Penelitian yang dilakukan di bagian selatan puncak Magassiq
ini juga ditemukan gerabah berhias yang dinilai oleh para arkeolog telah
menunjukkan keteraturan kebudayaan di daerah Galumpang Kabupaten Mamuju ini
terlingkup dalam satu wilayah Sa-huynh Kalanay, Philipina, Vietnam dan beberapa
daerah di kawasan Pasifik.
Hal berikutnya juga pernah dilakukan oleh Dr. FDK Bosch yang
mencoba membandingkan hasil temuan Amiruddin Maula salah seorang tokoh pendidik
di Kabupaten Majene yang menemukan Patung dan dibandingkannya dengan patung
Budha dari Solok Sumatera Barat, Kotabangun Jambi, Kalimantan Barat, Gunung
Lawu, Jawa Tengah,
Kesimpulannya, tidak ada satupun kemiripan atasnya. Dan
setelah dibandingkan dengan patung Budha yang ada di India, Muka dan Gandhara,
disimpulkan kemudian bahwa patung tersebut dipengaruhi oleh gaya dan kemiripan
dengan Budha Greeco yang ada di India Selatan yang beraliran kesenian Amarawati
yang juga sangat besar pengaruhnya di kawasan Asia Tenggara pada abad ke-2-7
Masehi. Inilah yang menjadi penanda tentang adanya peradaban di
Mandar. Dan tentu saja penemuan ini bukanlah satu-satunya yang bisa dijadikan
rujukan, sebab catatan sejarah peradaban di Sulawesi itu berlangsung jauh
sebelum Masehi, sehingga kedepan masih akan banyak kita temukan posil dan
artefak sejarah yang bisa dijadikan data pendukung tentang eksistensi komunitas
manusia Mandar pada periode sebelum dan awal abad masehi.

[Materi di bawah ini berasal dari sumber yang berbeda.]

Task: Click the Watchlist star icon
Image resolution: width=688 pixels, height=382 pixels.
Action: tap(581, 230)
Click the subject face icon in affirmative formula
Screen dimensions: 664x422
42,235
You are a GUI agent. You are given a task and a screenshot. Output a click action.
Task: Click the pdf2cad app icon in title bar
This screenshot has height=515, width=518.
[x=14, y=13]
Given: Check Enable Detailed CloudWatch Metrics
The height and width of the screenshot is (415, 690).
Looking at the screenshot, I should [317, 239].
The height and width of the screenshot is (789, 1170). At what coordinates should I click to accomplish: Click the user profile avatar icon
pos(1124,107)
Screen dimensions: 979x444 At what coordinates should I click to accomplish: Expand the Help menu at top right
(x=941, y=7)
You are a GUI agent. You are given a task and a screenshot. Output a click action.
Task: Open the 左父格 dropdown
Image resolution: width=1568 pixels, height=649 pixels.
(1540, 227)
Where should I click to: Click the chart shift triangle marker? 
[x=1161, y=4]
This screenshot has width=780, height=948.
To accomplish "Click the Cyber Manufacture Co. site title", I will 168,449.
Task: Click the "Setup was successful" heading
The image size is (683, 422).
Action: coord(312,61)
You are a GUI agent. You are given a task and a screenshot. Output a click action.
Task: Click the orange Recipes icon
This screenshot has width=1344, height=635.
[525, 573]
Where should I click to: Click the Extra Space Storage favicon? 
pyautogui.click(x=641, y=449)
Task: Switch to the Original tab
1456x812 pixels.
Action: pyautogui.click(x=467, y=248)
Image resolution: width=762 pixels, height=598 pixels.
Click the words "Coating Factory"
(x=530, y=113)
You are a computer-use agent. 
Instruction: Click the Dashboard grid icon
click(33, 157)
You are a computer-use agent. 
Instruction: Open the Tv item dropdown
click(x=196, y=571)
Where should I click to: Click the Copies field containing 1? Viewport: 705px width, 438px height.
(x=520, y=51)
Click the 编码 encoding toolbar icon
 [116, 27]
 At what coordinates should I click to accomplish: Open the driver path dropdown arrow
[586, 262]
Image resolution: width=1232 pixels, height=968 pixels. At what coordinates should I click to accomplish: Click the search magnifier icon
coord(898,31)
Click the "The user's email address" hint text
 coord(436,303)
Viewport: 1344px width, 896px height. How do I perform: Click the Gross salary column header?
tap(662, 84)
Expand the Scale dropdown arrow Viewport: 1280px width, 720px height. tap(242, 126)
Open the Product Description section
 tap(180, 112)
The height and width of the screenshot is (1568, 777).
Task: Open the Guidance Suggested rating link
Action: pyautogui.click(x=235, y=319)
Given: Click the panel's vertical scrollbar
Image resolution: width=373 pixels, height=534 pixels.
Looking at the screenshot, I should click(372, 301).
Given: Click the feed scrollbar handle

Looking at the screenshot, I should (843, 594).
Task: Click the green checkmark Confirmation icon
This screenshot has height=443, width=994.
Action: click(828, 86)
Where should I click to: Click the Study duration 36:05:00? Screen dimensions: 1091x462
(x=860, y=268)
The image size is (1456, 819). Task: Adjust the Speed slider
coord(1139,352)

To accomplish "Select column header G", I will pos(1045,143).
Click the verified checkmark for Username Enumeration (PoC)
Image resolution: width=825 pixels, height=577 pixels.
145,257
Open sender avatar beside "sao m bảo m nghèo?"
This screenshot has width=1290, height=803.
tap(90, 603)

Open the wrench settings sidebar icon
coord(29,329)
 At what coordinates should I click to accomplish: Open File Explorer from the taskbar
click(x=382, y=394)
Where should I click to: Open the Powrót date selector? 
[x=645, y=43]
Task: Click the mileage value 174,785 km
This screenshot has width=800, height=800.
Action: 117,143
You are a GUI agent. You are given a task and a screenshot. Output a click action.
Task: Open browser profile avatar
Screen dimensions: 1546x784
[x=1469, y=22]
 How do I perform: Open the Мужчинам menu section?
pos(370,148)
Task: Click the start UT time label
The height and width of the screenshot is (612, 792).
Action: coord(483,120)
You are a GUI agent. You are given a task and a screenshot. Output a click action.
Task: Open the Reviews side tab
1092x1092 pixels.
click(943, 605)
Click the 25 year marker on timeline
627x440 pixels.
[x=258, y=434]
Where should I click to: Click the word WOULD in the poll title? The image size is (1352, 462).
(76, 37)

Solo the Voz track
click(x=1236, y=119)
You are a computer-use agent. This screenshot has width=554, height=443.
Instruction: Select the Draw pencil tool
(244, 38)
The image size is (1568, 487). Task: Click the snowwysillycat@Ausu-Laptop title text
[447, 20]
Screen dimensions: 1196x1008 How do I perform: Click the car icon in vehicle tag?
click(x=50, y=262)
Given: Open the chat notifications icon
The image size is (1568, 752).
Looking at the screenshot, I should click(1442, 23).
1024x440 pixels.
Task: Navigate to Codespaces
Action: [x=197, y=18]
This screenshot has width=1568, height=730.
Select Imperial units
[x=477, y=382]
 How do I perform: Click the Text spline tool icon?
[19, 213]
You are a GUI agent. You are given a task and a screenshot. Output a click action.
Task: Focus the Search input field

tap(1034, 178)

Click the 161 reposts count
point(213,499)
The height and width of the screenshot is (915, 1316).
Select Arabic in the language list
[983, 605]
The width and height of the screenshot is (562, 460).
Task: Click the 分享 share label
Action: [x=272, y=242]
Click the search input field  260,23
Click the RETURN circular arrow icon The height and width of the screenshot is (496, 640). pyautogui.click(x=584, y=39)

Kedua: Adanya gelombang migrasi kedua berlangsung 3000 tahun
SM, itu rutenya meniti ke Mindanao dan seterusnya ke daratan Sulawesi Utara,
menyebrangi Teluk Tomini ke daratan Sulawesi Tengah lalu ke Jazirah Sulawesi
Selatan. Dari sini kemudian saya meyakini bahwa diantara imigran itulah yang
menjadi komunitas pertama manusia-manusia Mandar di pesisir. Beberapa informasi
yang didapatkan itu, terlepas apakah bisa dibuktikan secara ilmiah atau tidak
namun saya kira menarik untuk bahan diskusi kita demi menemukan sebuah konsep
kesefahaman dalam penulisan periodesasi sejarah Mandar.
Dalam hal ini, menarik kita bandingkan dengan tulisan
Zulfihadi (Radar Sulbar: edisi Kamis, 13/08/15) tentang awal sejarah Passokkorang
yang hingga saat ini belum diketahui pasti tentang sejarah awal penamaan
Passokkorang. Dalam tulisannya ia mengisahkan ketika zaman prasejarah yang
menyelimuti daratan pulau Sulawesi, atau bisa dikatakan era pra Tomanurung.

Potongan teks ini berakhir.